Definition of Commercial Law
Miscellanea / / July 04, 2021
By Cecilia Bembibre, in Jul. 2011
Also know as commercial law, the right commercial is that group or set of laws and regulations that are established in the economic field to control precisely the type of relationships or links that may exist between two or more parties for commercial and exchange economic. Commercial law is a type of private law that groups administrative and legal issues with procedures fiscal and economic, which is why it is quite broad in comparison with other types of rights more summarized or delimited.

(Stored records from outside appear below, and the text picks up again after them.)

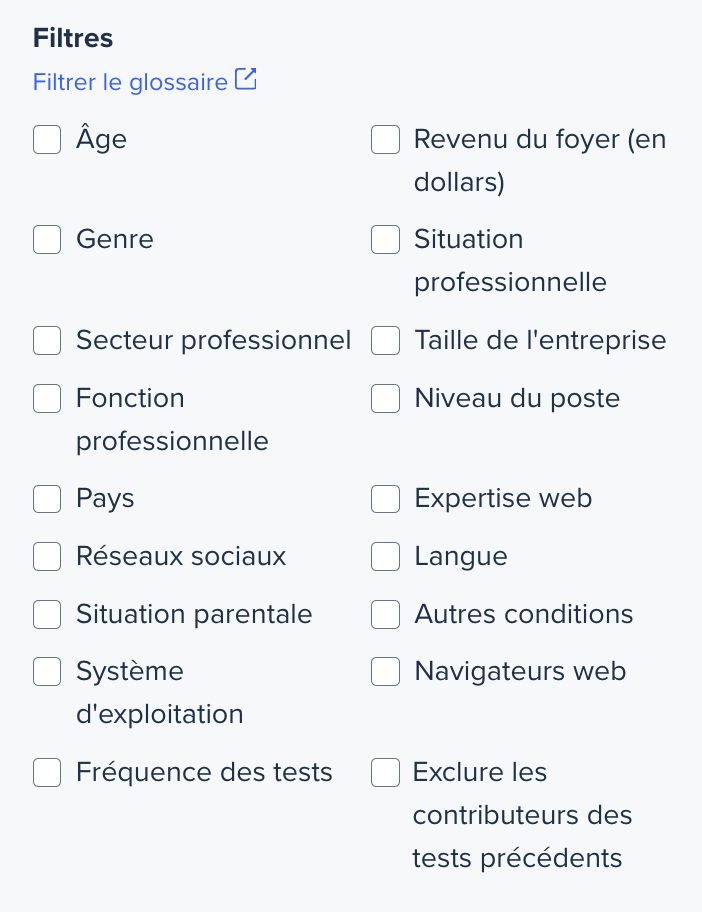Tick the Revenu du foyer checkbox
The image size is (702, 912).
[x=385, y=140]
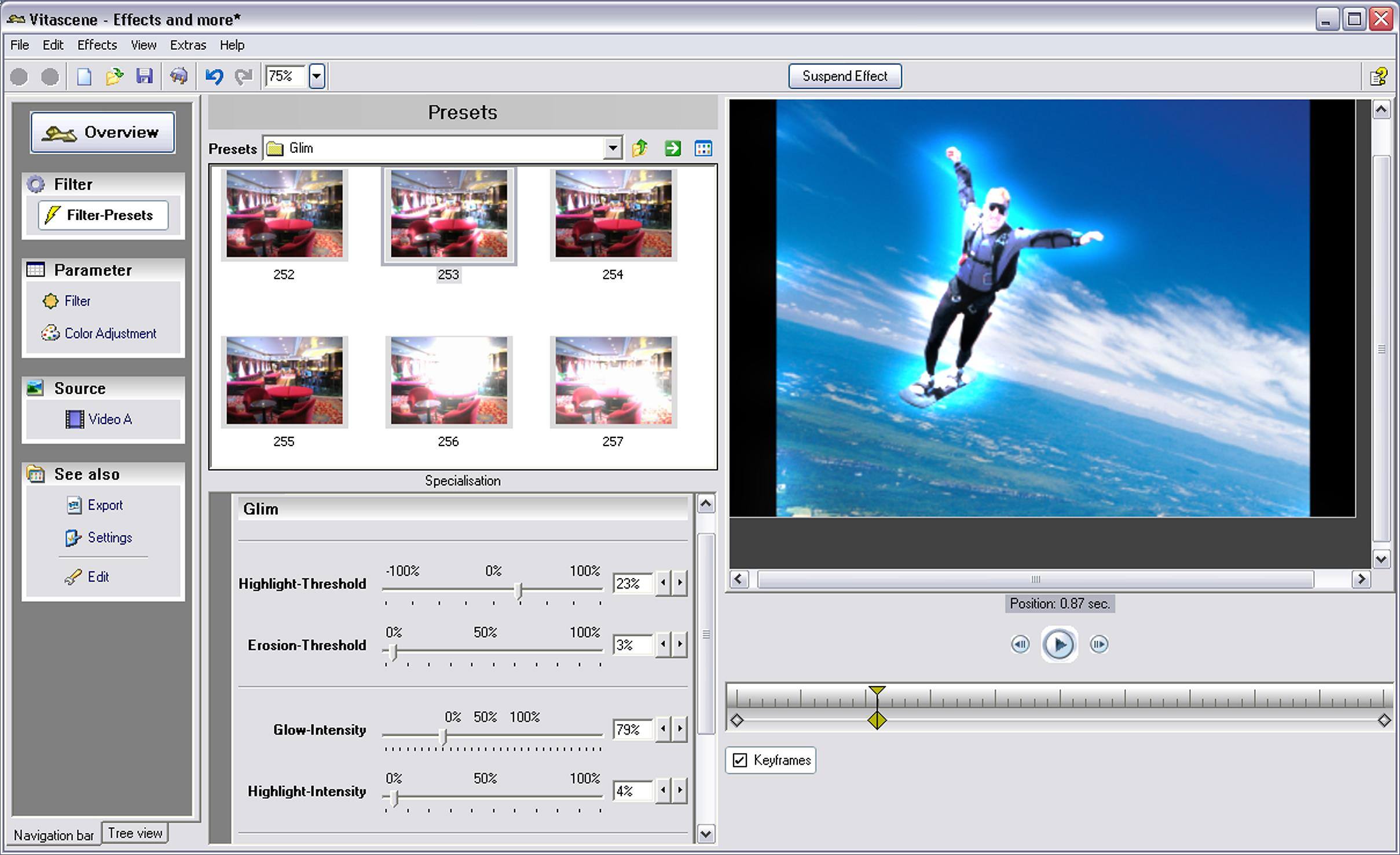Screen dimensions: 1400x855
Task: Open the Effects menu in menu bar
Action: pyautogui.click(x=96, y=44)

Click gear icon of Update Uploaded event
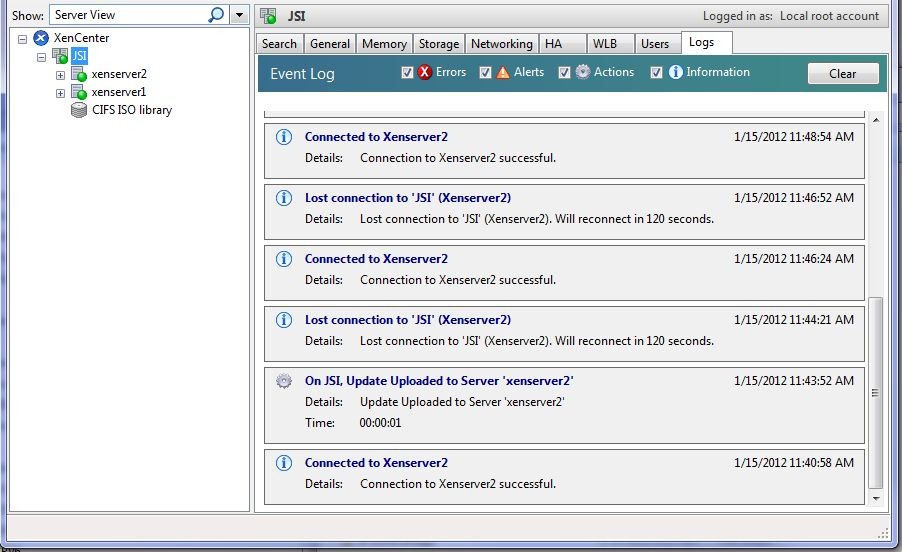coord(284,381)
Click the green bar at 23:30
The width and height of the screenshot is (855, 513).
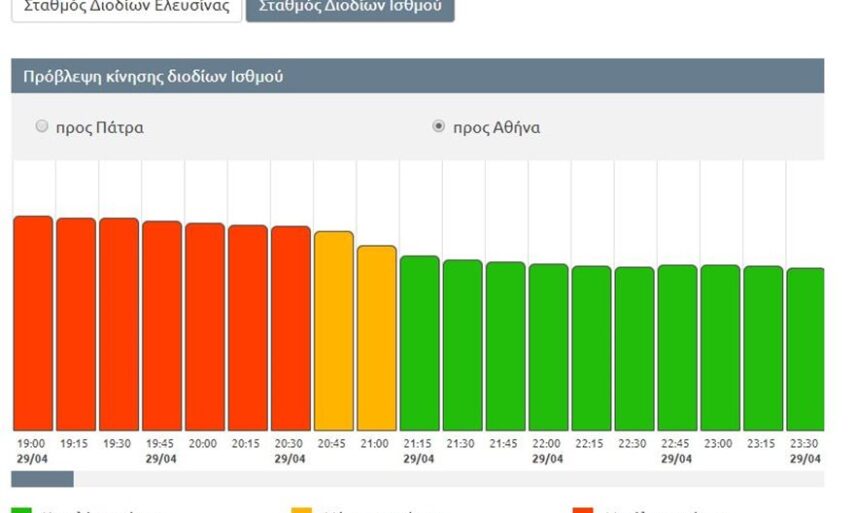[x=805, y=349]
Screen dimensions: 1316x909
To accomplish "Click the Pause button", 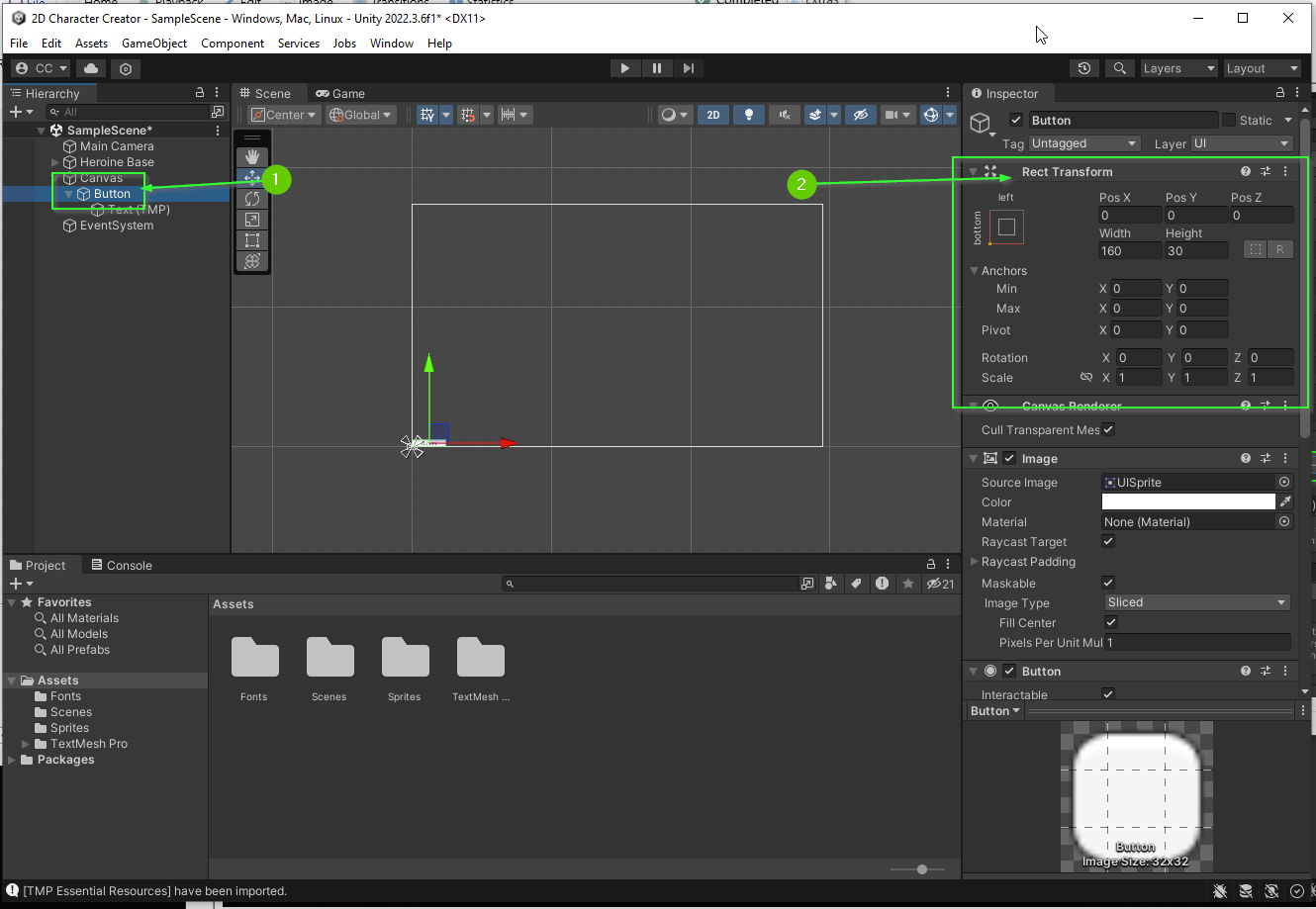I will click(657, 68).
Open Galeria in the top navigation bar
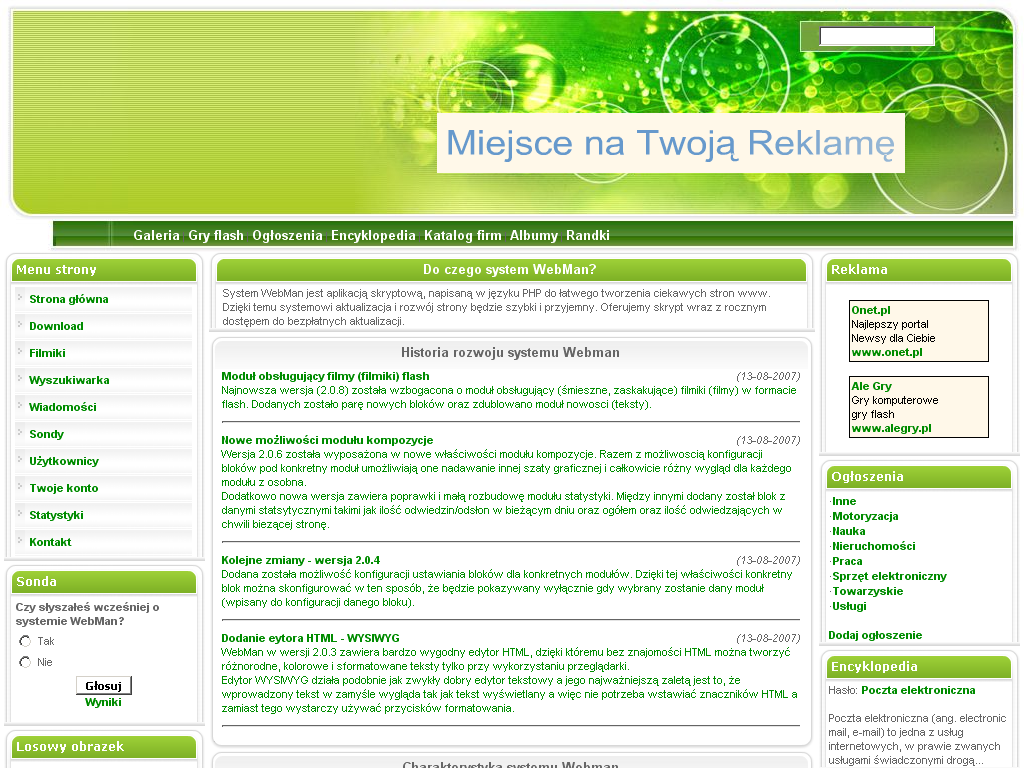 coord(156,236)
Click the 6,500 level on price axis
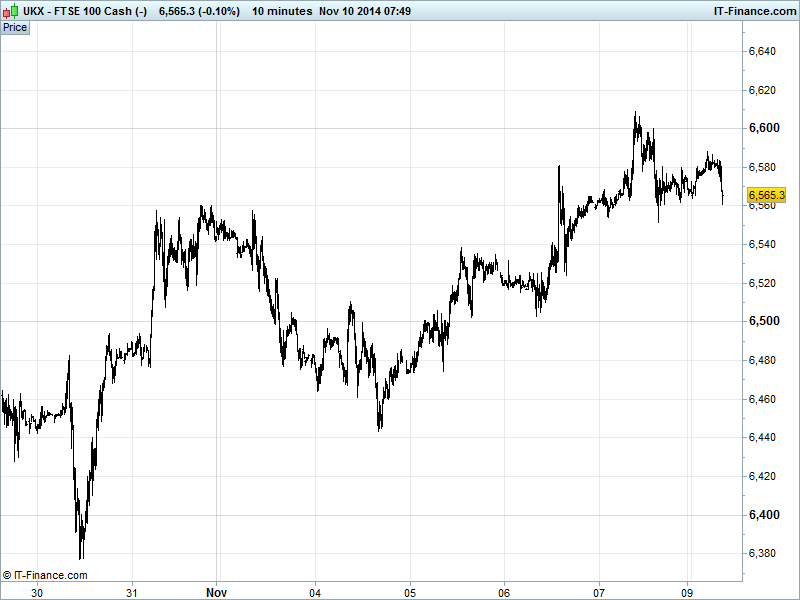This screenshot has height=600, width=800. [764, 321]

Commercial law is established on the basis that different members of society normally carry out various types of exchange that may represent profit or profit. Thus, commercial law will be interested in this type of exchange and not in those that do not mean some type of gain, to regulate them and keep them within the limits of the common regulation for all. In this way, commercial law seeks to establish parameters that must be respected by all those who take part in commercial activities in order to order and organize this type of Actions.
Each country or region has its own commercial law that tends to normalize and regularize relationships or ties of that type within the confines of its territory. However, there are also different international trade law treaties and regulations which is the one that applies when links or commercial exchanges are established between two or more nations.
Commercial law can be applied to all types of commercial exchanges that generate profits, whether they are between private companies, individuals, corporations, multinationals or even, as just mentioned, between countries or states different. As with other types of law, the foundations of commercial law have been formed on Previous customary elements that tended to regulate business practices more informal.